The interesting aspect of our families is that some members of families A, B, and D have (near) absent plasma concentrations of dopamine β hydroxylase but no orthostatic syndrome. They are heterozygous for the pathogenic DBH mutations, which may explain a 50% reduction in dopamine β hydroxylase activity. Their very low concentrations of dopamine β hydroxylase are explained readily by the presence of thymidine at −1021 of their normal DBH allele.

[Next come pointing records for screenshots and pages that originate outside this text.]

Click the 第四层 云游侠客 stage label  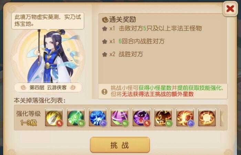[x=48, y=88]
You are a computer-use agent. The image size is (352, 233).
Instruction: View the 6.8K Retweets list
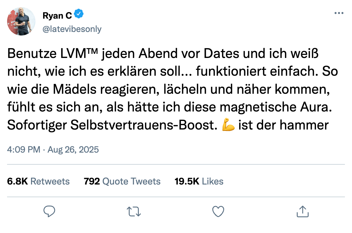(x=38, y=181)
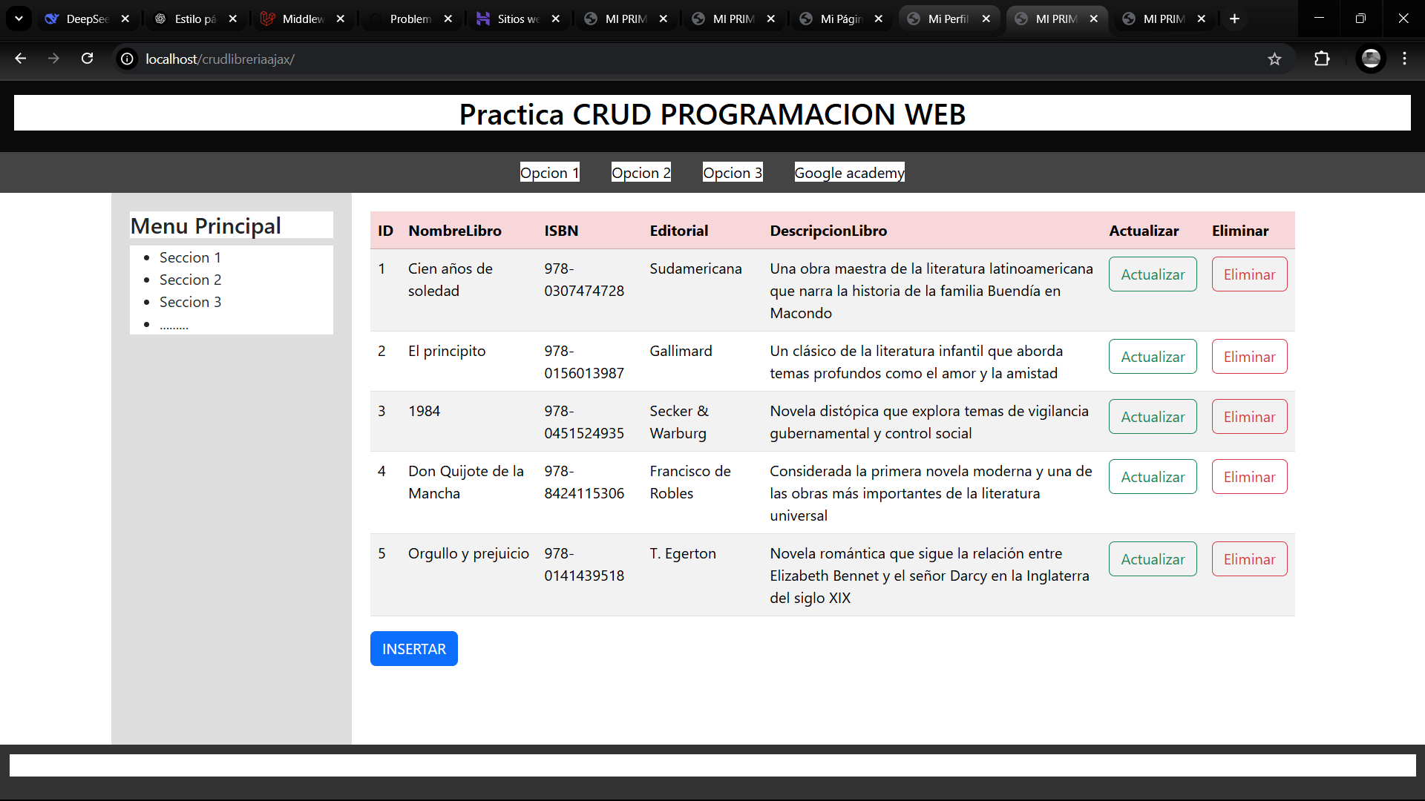Click the back navigation arrow
The height and width of the screenshot is (801, 1425).
(20, 59)
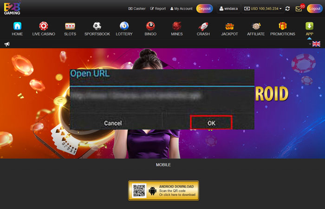Viewport: 325px width, 209px height.
Task: Open the Sportsbook soccer ball icon
Action: coord(97,26)
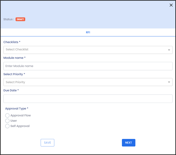Viewport: 176px width, 155px height.
Task: Click the Status label text
Action: tap(9, 19)
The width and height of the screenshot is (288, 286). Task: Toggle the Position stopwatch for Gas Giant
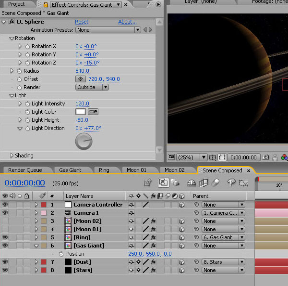coord(61,254)
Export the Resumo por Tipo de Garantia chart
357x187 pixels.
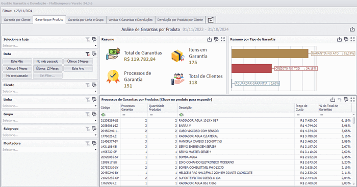point(339,39)
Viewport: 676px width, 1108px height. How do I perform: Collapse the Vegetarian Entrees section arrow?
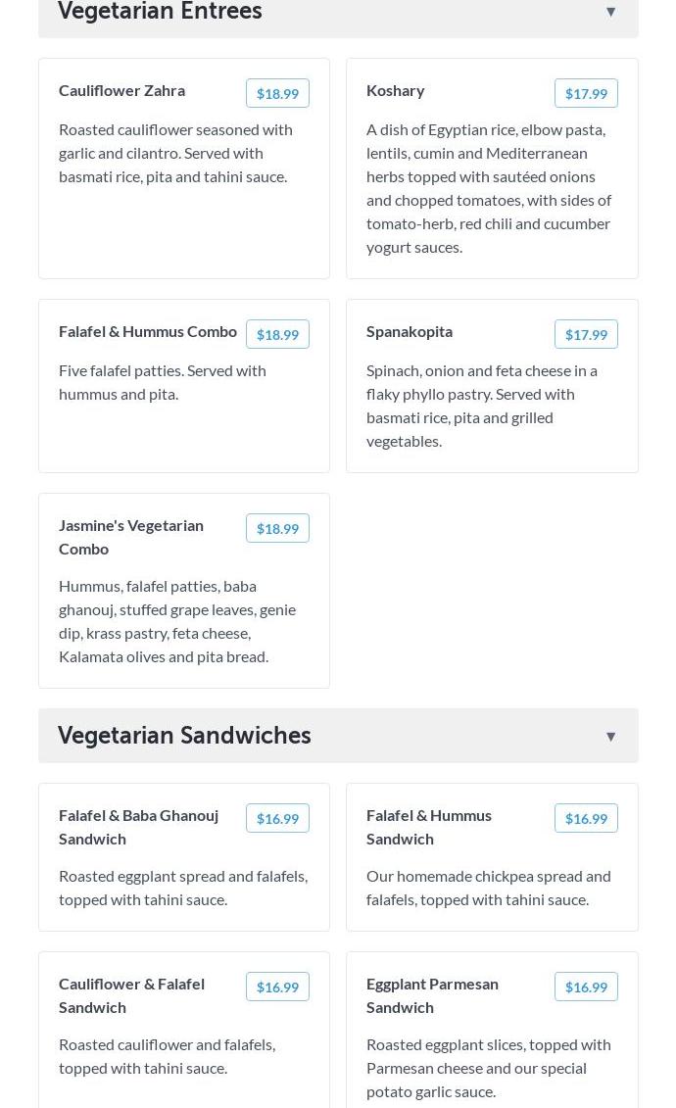610,12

The fact that participants A1.2, A2.3, B1.1, and D1.2 harbour a thymidine at −1021 on their normal DBH allele and have extremely low concentration of dopamine β hydroxylase lends further support to the evidence presented by Zabetian et al. that the −1021 site is the major quantitative trait locus of dopamine β hydroxylase.10 Formal experimental proof, however, still must be obtained.
Our observation again raises the important question of how an allele variant (−1021) in a non-coding region of the gene can cause absence of secretion of a protein to the plasma without causing obvious functional changes. Reduced expression because of altered regulatory elements in linkage desequilibrium with the −1021 T allele provides an explanation. This is difficult to reconcile, however, with the normal synthesis of norepinephrine that these people seem to have—unless only extremely small amounts of dopamine β hydroxylase are needed to ensure normal synthesis of catecholamines.
We determined the genetic basis of dopamine β hydroxylase deficiency syndrome. Absence of dopamine β hydroxylase in plasma, however, seems to be determined in most people by a locus in the 5′ flanking region of the DBH gene, which has few or no functional consequences. In four families, we were able to show that severe orthostatic syndrome in the index cases was derived from truncating, splice site, or missense mutations in the DBH gene. These observations raise interesting issues about the synthesis of norepinephrine and epinephrine. In studies that address plasma concentrations of dopamine β hydroxylase, the DBH genotype must be taken into account.
Conflicts of interest: none declared.